In the Mid-Atlantic region, one can safely set the bar on trophy class fish of a variety of species. Largemouth bass, for example, generally top out at around the 24-inch mark — a very rare fish in all but the most special of waters. The odds of a bass reaching such a length in our region are astronomical, yet achievable, in prime lakes and ponds where ideal conditions prevail. A true giant of a crappie would be in the 17-inch category and a legitimate 12-inch bluegill is a fish that few of us will ever see in a lifetime. Yes, all of these fish, and larger, do occur in Maryland waters, but not to the routine.

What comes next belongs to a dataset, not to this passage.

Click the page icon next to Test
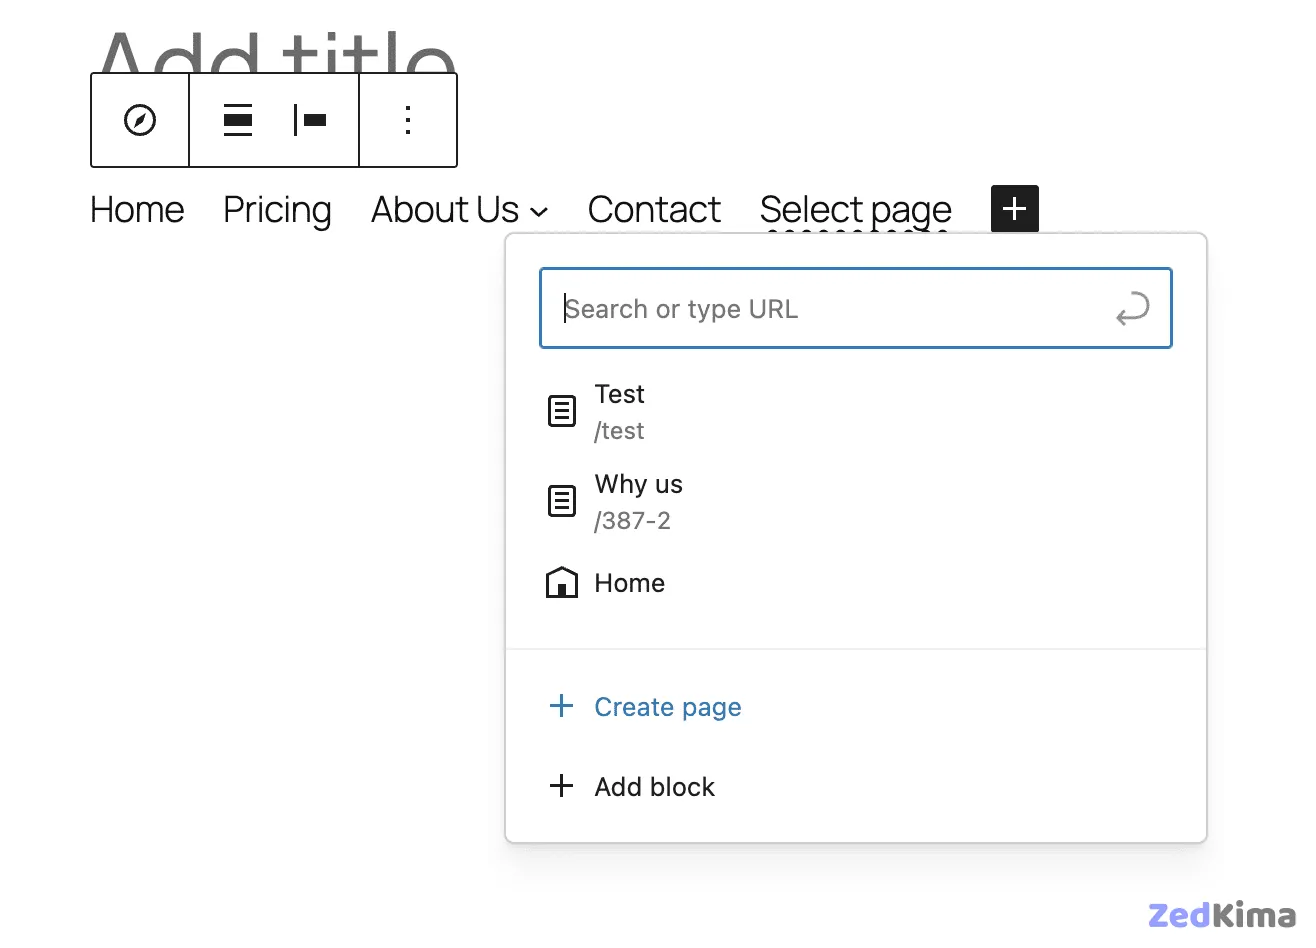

Perhaps the “X-factor” in all this is the genetics of the fish as scientists are now discovering that certain genetic qualities are passed from one generation to the next in larger, adult fish. When genetics are removed either by natural disasters or continual harvest, rebuilding of superior genetic qualities is stunted, slowed or even completely halted as in the case of trophy-class bluegill that exceed 10-inches. Of bass, crappies and bluegills, the bluegill is the one most likely to suffer from overharvest issues. Additionally, the smaller the body of water, the more likely angling pressure can alter top-end size structure.

A recent study was conducted on Mississippi waters of Grenada Lake where the population of huge white crappies were aged through scale sampling. Historically, Grenada, Arkabutla, Sardis and other huge reservoirs of the region routinely yield crappies in the 2½ to 3½-pound range, giants by any man’s measure. It was discovered that a 2-year-old crappie averages 12-inches in length and a 3-year-old fish goes 13½ inches. These are astonishing growth rates and the great majority of 5- and 6-year-old crappies are 16-inches plus and in excess of 3 pounds — the benchmark for a world-class crappie. It is also noted that after the sixth-year growth slows considerably. Literally, these fish are out of the blocks fast and hard with few fish living longer than eight years.

Surprisingly, the recently discovered black crappie populations in central Maine boast trophy, northern fish that reach the 16-inch mark, but with slow growth and brutal winters, they are very old fish that are reportedly in the 12 to even 15-year-old class. These are very old, very slow growing crappies that have been received as a “non-native invasive” species and are often thrown on the ice by local ice fishermen to rot or be eaten by eagles. Both local and vacationing anglers are now trying to get statewide authorities to install some type of creel and size regulations to preserve this sensational rare panfish fishery of trophy class black crappies that has quietly evolved over the past 25 years.

In our local waters, I have always thought that it took at least 10-years to grow a trophy-class fish in their natural state. Some would grow quicker and other more slowly. Forage is a huge factor in top end size structure and a potential record-class fish could possibly be harvested early in its life for the sake of a fish sandwich. In a lifetime of fishing, I have caught only a handful of crappies exceeding 16 inches and none over the 17-inch standard. I had always figured those fish to be a dozen years old, if not more. In those diverse and world-class fisheries like Grenada and Maine, the fish get huge based on many factors and the preservation of these fisheries are worthy endeavors. Think about it, how old is that big fish you just caught?